字幕,旁白:伍吉生,枝柳铁路通车后回乡,被招为公安干警,改革开放后任县公安局红星镇派出所所长,与周响英喜结连理。

杨天民、王春姣雄姿英发地向前走着。

字幕,旁白:杨天民,枝柳铁路通车后回乡与王春姣结为夫妻,文化革命后高考制度恢复,于一九七八年考入湖南师范大学艺术系,绘画成果享誉全国,其作品为国家艺术博物馆收藏。

陈书生、陶小玲气宇轩昂地向前走着。

字幕,旁白:陈书生,枝柳铁路通车后回乡任大队民办教师,与陶小玲结为夫妻。
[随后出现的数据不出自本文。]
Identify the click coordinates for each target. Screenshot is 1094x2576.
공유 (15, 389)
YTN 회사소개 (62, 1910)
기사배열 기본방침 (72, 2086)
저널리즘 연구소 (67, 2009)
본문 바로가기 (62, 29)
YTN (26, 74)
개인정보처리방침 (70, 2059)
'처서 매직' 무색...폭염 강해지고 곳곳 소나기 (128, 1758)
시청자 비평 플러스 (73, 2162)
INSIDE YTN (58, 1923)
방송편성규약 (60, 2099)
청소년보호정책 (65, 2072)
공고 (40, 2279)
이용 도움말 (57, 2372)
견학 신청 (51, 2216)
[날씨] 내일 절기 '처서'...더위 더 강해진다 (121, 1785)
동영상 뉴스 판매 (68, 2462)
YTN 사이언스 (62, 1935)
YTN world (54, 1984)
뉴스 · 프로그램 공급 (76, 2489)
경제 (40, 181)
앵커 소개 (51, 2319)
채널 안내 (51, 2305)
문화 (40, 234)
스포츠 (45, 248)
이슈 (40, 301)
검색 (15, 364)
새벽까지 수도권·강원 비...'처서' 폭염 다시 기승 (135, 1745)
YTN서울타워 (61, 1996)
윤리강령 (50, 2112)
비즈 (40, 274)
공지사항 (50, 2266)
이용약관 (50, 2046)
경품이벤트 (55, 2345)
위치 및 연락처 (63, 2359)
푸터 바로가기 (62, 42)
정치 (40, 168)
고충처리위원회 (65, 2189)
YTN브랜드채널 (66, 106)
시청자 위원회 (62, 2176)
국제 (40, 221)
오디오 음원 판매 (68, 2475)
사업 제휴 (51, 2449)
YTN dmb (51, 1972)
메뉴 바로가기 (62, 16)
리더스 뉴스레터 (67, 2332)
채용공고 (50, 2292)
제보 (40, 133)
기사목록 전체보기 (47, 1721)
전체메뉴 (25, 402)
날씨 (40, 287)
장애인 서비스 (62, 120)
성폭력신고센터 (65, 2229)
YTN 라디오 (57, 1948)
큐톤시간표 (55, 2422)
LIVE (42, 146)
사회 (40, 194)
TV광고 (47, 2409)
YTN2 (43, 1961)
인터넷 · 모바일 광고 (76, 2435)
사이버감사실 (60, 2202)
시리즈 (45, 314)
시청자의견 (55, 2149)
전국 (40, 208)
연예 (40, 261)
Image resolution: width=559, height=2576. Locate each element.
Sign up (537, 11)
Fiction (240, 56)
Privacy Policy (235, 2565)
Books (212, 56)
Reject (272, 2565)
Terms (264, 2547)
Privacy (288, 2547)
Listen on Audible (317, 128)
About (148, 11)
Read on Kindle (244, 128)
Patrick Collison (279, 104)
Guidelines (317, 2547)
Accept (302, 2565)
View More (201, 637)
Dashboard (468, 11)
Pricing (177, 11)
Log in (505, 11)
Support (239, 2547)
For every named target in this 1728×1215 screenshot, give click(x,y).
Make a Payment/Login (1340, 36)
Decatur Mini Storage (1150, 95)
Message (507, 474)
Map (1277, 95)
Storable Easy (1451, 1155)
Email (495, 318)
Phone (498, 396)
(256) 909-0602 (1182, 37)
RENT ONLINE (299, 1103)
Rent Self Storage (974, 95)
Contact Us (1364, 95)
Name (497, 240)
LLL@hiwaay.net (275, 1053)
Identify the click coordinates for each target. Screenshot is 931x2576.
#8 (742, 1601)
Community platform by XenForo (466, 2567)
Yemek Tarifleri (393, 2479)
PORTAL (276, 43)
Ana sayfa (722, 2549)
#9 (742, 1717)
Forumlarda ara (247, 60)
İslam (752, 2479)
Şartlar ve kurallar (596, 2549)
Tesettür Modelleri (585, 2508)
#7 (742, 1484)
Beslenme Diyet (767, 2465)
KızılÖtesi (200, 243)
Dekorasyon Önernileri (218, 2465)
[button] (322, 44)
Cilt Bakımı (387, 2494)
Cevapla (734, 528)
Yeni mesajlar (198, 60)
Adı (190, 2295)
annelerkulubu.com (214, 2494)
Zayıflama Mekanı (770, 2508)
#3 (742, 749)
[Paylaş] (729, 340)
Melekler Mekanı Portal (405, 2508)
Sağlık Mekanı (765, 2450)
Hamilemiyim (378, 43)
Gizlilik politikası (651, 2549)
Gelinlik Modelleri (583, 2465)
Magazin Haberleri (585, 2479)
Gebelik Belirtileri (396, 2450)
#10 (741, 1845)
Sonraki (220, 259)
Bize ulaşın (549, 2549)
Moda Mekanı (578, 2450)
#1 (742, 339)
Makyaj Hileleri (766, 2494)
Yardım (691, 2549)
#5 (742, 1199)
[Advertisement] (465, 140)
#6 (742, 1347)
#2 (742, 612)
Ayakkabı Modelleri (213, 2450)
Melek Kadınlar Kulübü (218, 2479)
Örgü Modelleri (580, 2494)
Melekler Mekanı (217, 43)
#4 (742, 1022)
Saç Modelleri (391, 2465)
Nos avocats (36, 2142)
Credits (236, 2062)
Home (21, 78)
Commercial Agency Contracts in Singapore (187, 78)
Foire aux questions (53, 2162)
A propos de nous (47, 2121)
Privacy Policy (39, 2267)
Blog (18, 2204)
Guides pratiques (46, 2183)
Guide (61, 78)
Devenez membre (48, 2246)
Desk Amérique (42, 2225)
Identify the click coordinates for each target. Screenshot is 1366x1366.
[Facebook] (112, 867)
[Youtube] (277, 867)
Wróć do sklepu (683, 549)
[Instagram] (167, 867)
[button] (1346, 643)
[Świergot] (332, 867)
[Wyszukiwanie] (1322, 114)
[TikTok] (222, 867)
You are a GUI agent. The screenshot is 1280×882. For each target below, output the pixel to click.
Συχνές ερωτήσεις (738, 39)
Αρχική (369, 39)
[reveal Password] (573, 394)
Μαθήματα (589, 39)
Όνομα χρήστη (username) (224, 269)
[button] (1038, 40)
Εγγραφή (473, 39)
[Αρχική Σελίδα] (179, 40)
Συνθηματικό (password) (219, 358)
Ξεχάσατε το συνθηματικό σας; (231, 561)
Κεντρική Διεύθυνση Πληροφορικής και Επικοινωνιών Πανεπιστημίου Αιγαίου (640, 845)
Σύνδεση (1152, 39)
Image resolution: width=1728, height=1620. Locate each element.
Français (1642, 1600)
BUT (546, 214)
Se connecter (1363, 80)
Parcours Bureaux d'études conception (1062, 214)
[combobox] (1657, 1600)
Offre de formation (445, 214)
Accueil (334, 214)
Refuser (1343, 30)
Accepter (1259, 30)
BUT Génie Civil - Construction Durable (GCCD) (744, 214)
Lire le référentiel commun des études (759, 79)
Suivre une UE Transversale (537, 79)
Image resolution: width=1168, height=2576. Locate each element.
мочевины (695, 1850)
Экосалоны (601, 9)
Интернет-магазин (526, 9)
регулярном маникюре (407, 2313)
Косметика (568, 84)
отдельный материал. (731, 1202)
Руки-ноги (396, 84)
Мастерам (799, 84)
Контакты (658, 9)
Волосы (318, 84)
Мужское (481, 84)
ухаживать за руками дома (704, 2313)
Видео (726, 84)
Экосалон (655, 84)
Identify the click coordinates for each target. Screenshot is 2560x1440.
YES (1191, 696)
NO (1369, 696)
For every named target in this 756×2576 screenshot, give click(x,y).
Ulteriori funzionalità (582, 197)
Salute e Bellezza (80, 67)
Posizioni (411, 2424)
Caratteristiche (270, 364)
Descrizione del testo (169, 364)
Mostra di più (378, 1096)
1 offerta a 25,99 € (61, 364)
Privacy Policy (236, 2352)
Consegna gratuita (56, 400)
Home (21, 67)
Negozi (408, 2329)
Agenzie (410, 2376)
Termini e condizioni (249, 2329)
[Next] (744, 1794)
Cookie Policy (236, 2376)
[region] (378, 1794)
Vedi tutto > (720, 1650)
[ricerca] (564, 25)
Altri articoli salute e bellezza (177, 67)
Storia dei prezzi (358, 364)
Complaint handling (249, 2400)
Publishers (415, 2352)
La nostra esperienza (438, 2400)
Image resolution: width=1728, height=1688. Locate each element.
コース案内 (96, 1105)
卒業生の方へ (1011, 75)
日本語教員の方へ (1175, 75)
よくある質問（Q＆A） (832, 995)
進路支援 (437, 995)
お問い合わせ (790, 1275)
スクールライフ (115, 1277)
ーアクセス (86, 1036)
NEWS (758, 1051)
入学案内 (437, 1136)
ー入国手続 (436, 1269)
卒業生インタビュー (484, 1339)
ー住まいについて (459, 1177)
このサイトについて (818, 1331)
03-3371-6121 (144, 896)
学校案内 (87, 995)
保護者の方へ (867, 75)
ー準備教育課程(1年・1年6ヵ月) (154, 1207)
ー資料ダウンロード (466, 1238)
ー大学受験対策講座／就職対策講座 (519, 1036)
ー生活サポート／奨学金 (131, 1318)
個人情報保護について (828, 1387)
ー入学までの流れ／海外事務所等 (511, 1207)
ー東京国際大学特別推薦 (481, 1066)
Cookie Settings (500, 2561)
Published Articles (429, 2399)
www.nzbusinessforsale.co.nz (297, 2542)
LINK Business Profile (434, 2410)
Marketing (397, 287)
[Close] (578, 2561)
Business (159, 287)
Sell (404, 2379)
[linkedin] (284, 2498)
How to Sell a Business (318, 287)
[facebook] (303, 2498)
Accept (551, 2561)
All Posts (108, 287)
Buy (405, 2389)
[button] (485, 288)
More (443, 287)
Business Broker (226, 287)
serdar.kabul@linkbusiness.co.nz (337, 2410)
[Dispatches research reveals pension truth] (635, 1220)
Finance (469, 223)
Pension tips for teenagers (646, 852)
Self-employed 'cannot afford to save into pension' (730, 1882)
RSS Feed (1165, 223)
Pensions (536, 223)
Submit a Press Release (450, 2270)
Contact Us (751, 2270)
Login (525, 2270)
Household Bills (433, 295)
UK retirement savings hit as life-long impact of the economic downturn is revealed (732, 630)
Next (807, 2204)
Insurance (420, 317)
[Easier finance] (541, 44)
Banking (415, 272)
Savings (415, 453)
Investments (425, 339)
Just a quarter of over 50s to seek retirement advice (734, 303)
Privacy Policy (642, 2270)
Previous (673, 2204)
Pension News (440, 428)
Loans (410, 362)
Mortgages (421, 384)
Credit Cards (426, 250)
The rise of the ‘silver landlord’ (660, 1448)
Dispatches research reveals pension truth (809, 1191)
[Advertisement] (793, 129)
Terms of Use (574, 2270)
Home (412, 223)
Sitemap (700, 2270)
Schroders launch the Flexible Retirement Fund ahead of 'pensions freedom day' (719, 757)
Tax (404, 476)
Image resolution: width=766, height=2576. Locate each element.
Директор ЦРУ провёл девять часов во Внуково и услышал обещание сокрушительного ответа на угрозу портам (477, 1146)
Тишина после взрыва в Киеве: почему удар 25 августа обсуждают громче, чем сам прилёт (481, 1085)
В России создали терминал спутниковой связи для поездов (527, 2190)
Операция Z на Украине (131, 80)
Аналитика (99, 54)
高考制度恢复后,考入上海戏剧学院戏剧文学系。

赵卫东昂首挺胸地向前走着。

字幕,旁白:赵卫东,枝柳铁路通车后回乡任大队民办教师,与石竹珍结为夫妻,一九八二年考入昭林师范学校转正为公办教师。

钱桂兰平静地向前走着。

字幕,旁白:钱桂兰,枝柳铁路通车后回乡,后被招为红星公社供销社售货员,终身末婚。

风展红旗如画,车流滚滚向前,浩浩荡荡的铁建民兵大军在前进。

雄浑有力《我当个铁建民兵多荣耀》歌声响彻云霄:

我当个铁建民兵多荣耀,

心明眼亮斗志高,

湘资沅澧摆战场,

雪峰五陵红旗飘。

啊!我为祖国修铁路,

实现四化胆气豪。

 

我当个铁建民兵多荣耀,

毛主席教导记得牢。

三线战场洒热血,

没有条件自己创造。

啊!我为祖国修铁路,

实现四化胆气豪。

    歌声中。伍吉生高举尖刀连连旗走在队伍的最前面。

印着“尖刀连”三个行书大字的连旗久久地、呼啦啦地迎风飘扬。(推、渐近、特写)

字幕,旁白:谨以此剧献给当年在湘黔、枝柳铁路修筑工地上英勇奋战、流血牺牲的战友们!